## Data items
*** Begin section ***

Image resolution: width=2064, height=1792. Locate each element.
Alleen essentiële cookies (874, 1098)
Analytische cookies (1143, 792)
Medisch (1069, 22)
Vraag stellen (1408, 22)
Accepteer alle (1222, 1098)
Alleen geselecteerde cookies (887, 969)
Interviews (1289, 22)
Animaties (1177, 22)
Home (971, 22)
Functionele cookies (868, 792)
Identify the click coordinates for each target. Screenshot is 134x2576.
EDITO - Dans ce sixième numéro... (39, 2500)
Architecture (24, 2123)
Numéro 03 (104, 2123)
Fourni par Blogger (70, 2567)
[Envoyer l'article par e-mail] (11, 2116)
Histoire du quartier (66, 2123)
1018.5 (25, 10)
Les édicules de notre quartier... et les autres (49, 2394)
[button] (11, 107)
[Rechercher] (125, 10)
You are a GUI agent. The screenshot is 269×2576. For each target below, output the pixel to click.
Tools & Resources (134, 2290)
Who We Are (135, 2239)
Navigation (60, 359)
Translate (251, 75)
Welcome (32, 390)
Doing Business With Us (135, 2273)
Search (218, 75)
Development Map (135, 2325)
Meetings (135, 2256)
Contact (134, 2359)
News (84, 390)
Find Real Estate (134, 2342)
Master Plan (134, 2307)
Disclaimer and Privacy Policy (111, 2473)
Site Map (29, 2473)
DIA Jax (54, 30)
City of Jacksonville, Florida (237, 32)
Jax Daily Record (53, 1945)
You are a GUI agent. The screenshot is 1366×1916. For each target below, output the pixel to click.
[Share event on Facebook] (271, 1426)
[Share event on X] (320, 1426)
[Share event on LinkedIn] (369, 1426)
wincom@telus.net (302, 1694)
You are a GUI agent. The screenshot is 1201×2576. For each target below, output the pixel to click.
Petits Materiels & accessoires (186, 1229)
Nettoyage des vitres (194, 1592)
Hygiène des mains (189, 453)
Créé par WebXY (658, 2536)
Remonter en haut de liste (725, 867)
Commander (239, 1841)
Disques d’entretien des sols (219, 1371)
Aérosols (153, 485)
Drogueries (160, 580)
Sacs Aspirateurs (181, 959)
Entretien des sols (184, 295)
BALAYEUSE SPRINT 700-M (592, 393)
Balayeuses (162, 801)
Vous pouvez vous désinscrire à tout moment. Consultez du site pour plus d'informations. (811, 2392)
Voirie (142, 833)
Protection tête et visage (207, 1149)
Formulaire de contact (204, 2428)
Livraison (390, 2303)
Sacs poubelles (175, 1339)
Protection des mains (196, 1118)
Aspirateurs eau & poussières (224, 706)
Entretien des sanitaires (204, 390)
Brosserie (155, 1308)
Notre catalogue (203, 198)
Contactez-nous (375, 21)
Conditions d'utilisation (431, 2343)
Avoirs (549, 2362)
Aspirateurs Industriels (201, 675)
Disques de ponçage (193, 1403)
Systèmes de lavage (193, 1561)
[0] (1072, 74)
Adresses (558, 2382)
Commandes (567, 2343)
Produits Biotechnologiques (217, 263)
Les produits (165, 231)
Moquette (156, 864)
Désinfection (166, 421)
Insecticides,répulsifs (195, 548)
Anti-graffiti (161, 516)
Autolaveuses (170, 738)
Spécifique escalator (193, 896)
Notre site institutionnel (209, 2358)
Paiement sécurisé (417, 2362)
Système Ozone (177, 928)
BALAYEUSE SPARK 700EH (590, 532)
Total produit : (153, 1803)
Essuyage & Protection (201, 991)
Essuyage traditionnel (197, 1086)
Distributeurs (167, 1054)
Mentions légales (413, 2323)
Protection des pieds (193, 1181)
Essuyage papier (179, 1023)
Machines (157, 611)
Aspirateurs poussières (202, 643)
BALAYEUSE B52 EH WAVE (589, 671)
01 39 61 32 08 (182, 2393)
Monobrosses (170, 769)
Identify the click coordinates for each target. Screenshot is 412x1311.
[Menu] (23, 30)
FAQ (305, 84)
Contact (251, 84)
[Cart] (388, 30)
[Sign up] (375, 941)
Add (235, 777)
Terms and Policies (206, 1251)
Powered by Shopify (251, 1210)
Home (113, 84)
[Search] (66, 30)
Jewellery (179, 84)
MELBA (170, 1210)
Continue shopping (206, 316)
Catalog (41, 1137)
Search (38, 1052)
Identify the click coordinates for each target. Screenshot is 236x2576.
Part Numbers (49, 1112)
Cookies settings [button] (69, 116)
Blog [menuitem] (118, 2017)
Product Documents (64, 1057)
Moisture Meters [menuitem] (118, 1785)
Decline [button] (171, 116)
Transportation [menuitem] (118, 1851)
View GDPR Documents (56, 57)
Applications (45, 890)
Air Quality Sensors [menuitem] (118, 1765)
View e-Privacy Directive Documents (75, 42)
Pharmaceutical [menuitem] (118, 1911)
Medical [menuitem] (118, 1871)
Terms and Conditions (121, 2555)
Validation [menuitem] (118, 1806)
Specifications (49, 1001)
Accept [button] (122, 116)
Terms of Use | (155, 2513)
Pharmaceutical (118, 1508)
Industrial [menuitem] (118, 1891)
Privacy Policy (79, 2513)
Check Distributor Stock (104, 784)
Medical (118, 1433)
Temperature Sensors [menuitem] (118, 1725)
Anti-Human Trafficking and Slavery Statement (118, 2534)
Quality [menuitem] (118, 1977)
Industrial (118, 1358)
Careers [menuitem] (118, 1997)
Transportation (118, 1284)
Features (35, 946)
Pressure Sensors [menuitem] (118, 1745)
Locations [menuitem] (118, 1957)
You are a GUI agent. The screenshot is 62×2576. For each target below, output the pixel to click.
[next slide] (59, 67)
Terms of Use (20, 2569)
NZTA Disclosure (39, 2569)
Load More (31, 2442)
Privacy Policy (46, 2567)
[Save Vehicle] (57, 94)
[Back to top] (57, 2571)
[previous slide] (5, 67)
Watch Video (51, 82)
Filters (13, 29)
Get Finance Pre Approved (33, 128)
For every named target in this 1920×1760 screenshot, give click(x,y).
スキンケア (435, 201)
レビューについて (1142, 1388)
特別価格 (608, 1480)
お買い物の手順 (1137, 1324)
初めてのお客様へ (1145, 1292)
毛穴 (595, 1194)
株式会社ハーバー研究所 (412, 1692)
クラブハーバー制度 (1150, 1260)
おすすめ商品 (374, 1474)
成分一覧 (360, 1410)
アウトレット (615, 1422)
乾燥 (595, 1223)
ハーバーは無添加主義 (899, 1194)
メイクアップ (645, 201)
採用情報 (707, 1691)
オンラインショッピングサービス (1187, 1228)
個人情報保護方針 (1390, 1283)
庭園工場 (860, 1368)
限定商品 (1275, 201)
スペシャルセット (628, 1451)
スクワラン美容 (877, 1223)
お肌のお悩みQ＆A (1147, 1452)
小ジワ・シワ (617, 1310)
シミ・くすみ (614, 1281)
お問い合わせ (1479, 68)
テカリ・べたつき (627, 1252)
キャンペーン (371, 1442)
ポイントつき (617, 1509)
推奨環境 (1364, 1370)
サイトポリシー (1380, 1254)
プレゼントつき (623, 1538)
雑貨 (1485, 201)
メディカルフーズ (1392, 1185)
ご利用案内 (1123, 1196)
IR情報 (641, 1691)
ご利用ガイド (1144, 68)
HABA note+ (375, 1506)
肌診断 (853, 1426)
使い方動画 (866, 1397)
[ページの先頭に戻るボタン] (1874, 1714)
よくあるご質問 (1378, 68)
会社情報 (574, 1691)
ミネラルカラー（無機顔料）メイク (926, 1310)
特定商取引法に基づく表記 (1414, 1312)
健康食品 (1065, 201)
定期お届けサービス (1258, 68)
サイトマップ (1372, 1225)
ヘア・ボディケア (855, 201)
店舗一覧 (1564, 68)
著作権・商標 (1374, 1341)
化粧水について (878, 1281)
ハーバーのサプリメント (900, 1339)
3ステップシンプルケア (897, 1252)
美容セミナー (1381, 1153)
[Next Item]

*** End section ***

## TO DO
Output the line containing "ヘア・ボディケア (855, 201)" together with all later lines of the entries, exactly as written, through the final line.

## TASK RESULT
ヘア・ボディケア (855, 201)
店舗一覧 (1564, 68)
著作権・商標 (1374, 1341)
化粧水について (878, 1281)
ハーバーのサプリメント (900, 1339)
3ステップシンプルケア (897, 1252)
美容セミナー (1381, 1153)
[Next Item]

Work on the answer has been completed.